Use of explosives, as disclosed in U.S. Pat. No. 5,273,766 for meat tenderizing, can generate strong shockwaves in large volumes. However, during processing, food needs to be insolated from toxic explosive products. Also, use of explosives in an industrial environment is not desirable because of safety and environmental concerns.
Thus, there is a critical need for efficient generation of high intensity shockwaves for food sterilization and pasteurization.

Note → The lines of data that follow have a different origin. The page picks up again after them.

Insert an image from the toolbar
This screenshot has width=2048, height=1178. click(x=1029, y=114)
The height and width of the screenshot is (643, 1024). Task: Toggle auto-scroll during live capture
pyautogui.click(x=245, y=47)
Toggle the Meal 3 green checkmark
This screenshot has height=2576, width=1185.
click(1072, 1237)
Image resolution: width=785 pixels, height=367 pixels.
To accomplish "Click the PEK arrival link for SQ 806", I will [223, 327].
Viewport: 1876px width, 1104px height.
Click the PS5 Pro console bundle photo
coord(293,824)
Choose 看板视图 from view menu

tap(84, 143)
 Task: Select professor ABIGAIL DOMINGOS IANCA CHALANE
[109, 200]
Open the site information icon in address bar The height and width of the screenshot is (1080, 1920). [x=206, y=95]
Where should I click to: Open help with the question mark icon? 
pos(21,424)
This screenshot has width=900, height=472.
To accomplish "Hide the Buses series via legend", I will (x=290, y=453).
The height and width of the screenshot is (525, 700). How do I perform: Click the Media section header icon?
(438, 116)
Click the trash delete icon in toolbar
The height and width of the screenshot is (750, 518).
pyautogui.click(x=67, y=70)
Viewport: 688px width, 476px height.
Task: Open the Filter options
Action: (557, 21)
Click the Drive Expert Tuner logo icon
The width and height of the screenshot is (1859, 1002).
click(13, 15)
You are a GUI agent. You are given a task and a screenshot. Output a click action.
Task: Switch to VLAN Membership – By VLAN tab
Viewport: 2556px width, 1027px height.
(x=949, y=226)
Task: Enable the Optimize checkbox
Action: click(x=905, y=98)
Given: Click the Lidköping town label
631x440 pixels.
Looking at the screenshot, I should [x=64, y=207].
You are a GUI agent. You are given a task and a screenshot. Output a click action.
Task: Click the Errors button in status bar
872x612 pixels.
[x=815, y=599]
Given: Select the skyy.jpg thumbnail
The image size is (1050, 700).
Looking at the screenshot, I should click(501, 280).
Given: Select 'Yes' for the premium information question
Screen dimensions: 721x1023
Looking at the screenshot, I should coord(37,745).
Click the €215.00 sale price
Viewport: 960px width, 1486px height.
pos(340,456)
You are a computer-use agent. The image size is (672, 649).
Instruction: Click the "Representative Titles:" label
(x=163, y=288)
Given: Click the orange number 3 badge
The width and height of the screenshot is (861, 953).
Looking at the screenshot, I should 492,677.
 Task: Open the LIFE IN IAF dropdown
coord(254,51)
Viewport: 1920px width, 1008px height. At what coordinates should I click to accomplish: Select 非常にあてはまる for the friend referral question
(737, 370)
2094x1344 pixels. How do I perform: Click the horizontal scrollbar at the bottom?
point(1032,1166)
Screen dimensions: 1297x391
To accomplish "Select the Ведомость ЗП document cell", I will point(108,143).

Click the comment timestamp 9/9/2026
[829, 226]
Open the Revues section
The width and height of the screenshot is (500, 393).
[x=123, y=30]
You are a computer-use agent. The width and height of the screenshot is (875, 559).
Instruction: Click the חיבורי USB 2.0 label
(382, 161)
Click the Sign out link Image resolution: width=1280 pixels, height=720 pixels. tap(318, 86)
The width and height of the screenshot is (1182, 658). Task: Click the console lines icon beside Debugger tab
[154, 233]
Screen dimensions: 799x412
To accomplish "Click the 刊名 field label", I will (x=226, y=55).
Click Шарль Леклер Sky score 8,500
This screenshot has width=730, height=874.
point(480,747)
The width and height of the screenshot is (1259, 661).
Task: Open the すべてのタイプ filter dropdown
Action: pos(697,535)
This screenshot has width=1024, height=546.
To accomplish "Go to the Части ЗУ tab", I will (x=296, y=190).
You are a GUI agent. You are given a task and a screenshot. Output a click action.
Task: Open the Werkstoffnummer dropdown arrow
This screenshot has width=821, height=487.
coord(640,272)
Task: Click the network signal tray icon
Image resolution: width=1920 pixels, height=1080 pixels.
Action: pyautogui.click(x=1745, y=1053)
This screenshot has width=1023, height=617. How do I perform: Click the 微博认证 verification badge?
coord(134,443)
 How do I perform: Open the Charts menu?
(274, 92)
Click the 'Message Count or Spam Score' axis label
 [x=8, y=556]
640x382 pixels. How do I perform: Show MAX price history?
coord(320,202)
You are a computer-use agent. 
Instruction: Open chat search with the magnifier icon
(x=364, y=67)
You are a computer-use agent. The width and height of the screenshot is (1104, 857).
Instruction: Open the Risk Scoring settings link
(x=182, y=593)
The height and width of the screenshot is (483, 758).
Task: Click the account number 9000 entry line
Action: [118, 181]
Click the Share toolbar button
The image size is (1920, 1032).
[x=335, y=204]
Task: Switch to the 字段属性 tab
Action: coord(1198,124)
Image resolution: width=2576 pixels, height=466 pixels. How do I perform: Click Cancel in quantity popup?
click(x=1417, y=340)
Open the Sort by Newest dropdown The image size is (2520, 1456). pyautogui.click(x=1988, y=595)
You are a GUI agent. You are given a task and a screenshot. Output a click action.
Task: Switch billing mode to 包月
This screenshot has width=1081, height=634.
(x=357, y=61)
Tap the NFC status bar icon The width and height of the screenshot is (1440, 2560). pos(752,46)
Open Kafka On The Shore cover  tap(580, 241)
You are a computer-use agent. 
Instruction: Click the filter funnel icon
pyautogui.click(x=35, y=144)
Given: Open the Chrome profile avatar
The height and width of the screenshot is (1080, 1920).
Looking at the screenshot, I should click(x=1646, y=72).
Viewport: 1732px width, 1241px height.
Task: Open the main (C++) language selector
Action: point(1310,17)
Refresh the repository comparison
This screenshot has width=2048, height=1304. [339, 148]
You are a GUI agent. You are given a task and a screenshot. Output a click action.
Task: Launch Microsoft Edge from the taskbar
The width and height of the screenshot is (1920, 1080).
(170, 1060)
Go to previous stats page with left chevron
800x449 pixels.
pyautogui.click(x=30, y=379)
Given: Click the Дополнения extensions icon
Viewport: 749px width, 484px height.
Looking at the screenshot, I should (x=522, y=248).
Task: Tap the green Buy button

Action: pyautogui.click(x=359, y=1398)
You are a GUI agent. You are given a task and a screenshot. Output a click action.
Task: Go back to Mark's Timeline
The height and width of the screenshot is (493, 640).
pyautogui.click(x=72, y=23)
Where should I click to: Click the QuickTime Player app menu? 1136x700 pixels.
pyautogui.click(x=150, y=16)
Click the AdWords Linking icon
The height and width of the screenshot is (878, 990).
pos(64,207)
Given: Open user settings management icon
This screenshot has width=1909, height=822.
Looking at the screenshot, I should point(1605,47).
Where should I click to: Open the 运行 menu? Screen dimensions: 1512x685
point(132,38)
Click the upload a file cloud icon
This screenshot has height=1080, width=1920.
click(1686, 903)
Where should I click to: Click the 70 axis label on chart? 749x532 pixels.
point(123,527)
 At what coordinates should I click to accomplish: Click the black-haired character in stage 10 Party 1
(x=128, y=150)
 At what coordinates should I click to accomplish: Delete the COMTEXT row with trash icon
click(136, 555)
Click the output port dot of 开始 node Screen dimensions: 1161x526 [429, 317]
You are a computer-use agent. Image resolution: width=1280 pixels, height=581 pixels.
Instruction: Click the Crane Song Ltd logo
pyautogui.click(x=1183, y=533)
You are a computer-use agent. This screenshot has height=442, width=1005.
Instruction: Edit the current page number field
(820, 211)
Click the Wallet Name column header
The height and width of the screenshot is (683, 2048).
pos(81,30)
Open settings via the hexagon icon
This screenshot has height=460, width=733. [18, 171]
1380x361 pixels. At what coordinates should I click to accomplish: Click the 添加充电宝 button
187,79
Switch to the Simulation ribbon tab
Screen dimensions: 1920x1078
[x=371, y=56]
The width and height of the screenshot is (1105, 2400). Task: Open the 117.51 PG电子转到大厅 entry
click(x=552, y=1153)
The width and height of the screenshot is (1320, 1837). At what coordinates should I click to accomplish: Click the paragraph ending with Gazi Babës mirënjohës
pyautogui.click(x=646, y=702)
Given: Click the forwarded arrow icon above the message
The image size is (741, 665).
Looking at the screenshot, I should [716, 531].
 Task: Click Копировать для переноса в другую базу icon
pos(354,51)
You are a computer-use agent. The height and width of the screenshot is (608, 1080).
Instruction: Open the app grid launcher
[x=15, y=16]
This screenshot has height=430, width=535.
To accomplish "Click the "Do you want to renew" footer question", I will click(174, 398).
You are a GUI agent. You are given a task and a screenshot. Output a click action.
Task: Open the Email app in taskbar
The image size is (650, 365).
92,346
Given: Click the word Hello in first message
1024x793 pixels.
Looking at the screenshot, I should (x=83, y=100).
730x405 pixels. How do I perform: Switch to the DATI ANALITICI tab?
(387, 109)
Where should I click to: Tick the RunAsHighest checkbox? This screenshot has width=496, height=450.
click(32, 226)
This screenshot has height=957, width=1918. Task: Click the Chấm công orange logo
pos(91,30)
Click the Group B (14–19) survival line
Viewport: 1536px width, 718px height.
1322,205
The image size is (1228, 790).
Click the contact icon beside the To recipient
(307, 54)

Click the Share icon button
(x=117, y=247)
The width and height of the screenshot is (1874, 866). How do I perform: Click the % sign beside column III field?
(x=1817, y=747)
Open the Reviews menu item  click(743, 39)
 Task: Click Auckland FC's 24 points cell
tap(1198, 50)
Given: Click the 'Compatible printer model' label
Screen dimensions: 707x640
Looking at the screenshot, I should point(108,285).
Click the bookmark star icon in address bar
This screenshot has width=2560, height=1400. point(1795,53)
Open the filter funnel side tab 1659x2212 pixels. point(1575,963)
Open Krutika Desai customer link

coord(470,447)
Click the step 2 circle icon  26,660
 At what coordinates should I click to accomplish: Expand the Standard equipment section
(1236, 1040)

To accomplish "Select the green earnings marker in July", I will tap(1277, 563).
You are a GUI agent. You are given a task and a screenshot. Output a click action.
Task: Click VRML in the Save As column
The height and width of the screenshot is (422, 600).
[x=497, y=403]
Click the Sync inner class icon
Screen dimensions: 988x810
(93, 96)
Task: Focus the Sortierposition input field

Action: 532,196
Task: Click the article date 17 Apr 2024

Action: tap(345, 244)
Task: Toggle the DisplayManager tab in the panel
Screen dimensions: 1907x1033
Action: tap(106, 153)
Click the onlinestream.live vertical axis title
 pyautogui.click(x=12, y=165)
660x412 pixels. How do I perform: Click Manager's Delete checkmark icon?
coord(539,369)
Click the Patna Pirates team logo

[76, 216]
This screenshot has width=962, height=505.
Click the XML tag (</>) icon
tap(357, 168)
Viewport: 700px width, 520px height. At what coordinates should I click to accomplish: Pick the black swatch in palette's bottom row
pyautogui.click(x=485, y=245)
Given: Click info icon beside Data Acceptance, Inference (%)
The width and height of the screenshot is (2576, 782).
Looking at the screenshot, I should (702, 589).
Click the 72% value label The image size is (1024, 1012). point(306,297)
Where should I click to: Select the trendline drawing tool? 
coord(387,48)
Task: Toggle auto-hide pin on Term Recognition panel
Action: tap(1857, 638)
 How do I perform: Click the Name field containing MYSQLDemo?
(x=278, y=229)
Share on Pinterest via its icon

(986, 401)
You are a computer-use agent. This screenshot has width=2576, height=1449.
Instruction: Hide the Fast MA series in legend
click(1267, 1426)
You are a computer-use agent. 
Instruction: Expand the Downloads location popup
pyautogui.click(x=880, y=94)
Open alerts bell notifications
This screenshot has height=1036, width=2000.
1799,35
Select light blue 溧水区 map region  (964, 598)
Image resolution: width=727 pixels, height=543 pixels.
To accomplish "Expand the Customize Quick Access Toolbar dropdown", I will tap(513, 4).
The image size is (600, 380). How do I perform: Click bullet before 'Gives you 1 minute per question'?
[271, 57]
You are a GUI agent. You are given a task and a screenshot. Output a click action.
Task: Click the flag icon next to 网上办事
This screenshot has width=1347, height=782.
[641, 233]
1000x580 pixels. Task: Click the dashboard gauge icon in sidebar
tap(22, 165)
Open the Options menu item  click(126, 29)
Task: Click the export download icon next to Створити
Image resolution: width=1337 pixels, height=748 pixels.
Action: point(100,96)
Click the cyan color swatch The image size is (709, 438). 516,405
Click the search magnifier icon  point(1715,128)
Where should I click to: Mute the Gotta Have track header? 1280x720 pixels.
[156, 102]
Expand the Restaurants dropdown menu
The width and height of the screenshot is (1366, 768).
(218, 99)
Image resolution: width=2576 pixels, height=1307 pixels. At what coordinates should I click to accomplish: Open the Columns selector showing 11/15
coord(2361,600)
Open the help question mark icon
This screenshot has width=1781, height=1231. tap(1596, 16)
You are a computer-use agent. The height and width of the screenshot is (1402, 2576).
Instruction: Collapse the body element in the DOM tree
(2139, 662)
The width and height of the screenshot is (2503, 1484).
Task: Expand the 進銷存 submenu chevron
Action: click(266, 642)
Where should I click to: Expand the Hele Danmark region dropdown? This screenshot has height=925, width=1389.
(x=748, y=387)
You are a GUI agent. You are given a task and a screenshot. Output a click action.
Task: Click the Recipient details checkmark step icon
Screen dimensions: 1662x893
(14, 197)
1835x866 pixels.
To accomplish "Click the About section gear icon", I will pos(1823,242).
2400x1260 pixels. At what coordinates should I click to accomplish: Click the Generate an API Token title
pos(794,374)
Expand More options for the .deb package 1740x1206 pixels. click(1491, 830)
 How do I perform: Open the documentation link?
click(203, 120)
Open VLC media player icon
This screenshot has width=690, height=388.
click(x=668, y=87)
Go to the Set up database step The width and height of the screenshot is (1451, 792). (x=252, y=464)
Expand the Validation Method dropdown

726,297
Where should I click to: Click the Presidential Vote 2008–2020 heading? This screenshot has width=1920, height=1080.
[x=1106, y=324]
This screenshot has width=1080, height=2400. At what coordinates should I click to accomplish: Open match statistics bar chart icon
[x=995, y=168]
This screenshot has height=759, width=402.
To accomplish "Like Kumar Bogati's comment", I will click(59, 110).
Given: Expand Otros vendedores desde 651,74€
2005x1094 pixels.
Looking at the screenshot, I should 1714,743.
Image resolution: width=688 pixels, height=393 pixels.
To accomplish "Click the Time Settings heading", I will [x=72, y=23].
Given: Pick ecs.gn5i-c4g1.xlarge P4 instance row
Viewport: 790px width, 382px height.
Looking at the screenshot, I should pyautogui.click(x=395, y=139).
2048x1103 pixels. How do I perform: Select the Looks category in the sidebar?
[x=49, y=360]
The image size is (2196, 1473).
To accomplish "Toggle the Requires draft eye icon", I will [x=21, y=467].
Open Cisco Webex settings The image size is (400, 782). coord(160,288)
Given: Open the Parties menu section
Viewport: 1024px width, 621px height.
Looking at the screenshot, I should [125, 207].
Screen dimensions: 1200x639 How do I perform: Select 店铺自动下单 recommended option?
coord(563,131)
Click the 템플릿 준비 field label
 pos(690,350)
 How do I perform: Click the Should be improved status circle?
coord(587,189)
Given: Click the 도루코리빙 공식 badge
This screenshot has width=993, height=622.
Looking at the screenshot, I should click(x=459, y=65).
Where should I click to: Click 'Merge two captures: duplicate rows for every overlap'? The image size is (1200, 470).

The present invention contemplates elimination of the drawbacks associated with prior art of generation of shockwaves for sterilization and provides a method and apparatus for sterilization and pasteurization that is critical for practical application of shockwaves to sterilization and pasteurization. The present invention will also allow use of scalable sterilization apparatuses in households or in industry.
It is therefore the object of the present invention to provide a method and apparatus for sterilization or pasteurization of water, liquid food or food immersed in liquid such as juices, parenteral fluids, milk, shellfish, meat parts, ready to eat meals composed of cooked or raw produce, avocado paste, and similar products.
It is another object of the present invention to provide a method and apparatus for sterilization or pasteurization of food products without significant temperature rise during processing that can affect its nutritional or sensory quality.
A further object of the present invention is to provide a method and apparatus for sterilization or pasteurization that can be scaled for use in households or in industry.
Another object of the invention is to provide a method and apparatus that can be used for batch or continuous sterilization or pasteurization processing of food products.
Another object of the invention is to provide a method and apparatus for rapid and energy efficient sterilization of water and consumer products that can be immersed in liquid such as medical devices.